Besluiten nemen
De basis van gelijkwaardig organiseren is het nemen van een gelijkwaardig besluit. Ik zal hier de grote lijnen ervan beschrijven. Als je naar details zoekt, dan zijn verschillende uitgewerkte methoden op internet te vinden. Hierin zit veel kennis en ervaring verwerkt, maar door het volgen van een uitgewerkte methode mis je vaak het waarom van bepaalde keuzes. Speel er dus mee, en leer begrijpen waarom je beter iets zus of juist zo kan doen. Gelijkwaardige besluiten kunnen namelijk ook gaan over hoe je gelijkwaardige besluiten neemt!
Een gelijkwaardig besluit kan genomen worden als er iedereen het er mee eens is (consensus) of als niemand meer overwegend bezwaar heeft (consent). Door vooraf te besluiten of je voor consensus gaat of dat consent goed genoeg is bepaal je de ondergrens van een goed besluit. Bij consent ligt die lager dan consensus, bij consent kom je dus eerder tot een ‘gedragen’ besluit.

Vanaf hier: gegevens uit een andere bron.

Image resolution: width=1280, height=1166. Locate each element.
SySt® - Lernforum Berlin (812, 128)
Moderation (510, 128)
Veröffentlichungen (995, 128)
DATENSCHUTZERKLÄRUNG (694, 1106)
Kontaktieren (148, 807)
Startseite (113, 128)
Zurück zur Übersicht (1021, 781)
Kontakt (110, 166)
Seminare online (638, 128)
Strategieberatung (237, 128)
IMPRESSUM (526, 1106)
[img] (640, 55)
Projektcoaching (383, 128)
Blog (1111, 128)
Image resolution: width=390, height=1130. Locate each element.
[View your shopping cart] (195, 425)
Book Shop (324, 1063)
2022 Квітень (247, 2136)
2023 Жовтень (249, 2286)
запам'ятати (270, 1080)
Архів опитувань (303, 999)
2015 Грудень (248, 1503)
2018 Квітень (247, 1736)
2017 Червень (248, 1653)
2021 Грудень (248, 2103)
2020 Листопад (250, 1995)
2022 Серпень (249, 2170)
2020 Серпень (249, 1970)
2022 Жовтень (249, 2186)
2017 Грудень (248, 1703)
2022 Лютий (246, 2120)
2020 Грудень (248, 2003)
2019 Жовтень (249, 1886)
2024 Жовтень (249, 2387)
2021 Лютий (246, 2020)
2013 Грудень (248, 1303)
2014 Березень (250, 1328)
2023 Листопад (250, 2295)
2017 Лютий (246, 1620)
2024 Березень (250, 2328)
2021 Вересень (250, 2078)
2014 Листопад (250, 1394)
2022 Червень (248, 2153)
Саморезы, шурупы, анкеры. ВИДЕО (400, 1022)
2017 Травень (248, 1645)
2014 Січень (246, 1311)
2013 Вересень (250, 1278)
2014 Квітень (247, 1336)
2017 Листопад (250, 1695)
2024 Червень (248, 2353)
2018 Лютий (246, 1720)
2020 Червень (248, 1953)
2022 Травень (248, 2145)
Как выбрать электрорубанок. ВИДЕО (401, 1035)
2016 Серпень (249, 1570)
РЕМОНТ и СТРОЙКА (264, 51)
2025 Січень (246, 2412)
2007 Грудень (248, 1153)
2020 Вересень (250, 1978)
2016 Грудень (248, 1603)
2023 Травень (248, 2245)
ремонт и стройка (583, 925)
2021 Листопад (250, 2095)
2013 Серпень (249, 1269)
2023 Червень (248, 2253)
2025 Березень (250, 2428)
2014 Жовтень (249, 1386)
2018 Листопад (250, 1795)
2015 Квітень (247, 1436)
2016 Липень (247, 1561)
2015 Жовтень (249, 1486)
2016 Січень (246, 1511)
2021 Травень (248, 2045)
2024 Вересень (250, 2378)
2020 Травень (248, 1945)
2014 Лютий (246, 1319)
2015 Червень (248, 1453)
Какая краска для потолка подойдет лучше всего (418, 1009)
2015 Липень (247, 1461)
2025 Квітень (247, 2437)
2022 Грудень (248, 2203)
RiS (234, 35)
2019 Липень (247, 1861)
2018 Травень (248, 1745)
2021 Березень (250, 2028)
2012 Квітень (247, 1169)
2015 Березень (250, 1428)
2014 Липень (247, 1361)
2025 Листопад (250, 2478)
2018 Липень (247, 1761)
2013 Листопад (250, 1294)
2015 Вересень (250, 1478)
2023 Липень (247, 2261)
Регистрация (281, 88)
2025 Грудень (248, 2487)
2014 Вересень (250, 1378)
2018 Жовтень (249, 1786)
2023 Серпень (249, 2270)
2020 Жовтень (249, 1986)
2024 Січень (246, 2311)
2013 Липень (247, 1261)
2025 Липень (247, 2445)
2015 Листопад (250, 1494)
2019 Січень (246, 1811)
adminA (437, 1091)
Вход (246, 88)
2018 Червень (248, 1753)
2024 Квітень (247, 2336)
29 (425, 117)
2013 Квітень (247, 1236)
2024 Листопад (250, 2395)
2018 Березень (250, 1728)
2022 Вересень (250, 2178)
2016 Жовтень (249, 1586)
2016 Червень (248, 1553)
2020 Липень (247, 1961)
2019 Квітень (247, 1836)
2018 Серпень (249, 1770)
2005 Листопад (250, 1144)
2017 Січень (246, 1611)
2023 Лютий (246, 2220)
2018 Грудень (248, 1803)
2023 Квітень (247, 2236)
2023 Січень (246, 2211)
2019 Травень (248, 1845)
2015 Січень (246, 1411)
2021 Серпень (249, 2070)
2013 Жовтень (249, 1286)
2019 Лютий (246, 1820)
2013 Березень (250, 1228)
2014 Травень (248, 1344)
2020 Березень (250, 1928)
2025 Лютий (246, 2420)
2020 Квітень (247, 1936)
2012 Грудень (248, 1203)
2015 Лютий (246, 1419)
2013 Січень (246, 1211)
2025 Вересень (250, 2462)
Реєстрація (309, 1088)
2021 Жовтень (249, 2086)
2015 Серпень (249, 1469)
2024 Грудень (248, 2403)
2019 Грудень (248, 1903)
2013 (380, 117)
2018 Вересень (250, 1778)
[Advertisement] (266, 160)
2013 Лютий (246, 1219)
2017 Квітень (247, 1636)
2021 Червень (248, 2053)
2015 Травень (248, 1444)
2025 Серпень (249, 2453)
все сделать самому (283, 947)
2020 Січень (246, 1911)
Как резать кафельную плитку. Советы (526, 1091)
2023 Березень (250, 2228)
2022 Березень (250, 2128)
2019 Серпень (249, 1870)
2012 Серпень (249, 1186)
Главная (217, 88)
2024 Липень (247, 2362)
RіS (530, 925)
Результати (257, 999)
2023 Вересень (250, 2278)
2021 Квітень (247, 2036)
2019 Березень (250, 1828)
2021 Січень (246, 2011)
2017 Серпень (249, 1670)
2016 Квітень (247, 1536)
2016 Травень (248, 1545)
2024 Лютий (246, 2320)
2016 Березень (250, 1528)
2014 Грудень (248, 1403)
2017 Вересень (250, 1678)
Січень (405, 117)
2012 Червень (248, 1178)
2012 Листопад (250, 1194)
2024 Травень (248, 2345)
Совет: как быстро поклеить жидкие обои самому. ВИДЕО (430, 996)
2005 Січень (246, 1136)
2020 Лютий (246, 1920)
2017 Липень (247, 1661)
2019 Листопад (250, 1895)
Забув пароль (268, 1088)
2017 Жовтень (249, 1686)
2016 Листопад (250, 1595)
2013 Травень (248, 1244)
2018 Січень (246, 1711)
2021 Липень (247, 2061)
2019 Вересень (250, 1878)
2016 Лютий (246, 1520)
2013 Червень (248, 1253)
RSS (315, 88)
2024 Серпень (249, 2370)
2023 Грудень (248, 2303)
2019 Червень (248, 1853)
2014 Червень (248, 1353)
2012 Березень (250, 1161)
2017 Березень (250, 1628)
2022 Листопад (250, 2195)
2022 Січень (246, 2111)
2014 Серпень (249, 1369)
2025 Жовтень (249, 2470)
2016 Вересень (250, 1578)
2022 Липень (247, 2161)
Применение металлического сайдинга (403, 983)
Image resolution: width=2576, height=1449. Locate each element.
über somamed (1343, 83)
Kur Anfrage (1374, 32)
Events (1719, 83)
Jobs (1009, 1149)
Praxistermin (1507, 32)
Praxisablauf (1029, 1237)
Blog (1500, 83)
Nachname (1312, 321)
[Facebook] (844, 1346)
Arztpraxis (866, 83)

Daarbij hoef je het niet eens te zijn met het besluit, maar je hebt geen overwegend bezwaar meer. Je geeft toestemming.
Bij het nemen van een gelijkwaardig besluit is het belangrijk dat iedereen aan de beurt komt en de tijd krijgt te vertellen wat die wil vertellen. Helpende spelregels om dit op een eenvoudige manier te bereiken zijn:
- Stel een gespreksleider aan (vast of roulerend of beide) om de rondes te begeleiden
- Geef steeds de beurt door aan de persoon links van je als je klaar bent met je inbreng. Zo komt iedereen aan de beurt en weet je ook wanneer je aan de beurt bent. Daardoor is er rust om echt te luisteren (in plaats van te luisteren naar een goed moment om de beurt naar je toe te trekken…)
- Val niemand in de rede. Alleen het stellen van een vraag ’ter verduidelijking’ mag, via de gespreksleider.
Het indienen van iets waarvan je vindt dat het besproken moet worden (en dat vaak ook om een besluit vraagt) doe je door een motie in te dienen. Deze is voor iedereen die er mee te maken kan hebben inzichtelijk. Wil je meepraten en mee besluiten, zorg dat je er bij bent. Kom je niet, dan geef je op voorhand ‘consent’ (of consensus, maar in deze tekst ga ik uit dat er voor consent is gekozen) aan wat de uitkomst van het besluit ook is.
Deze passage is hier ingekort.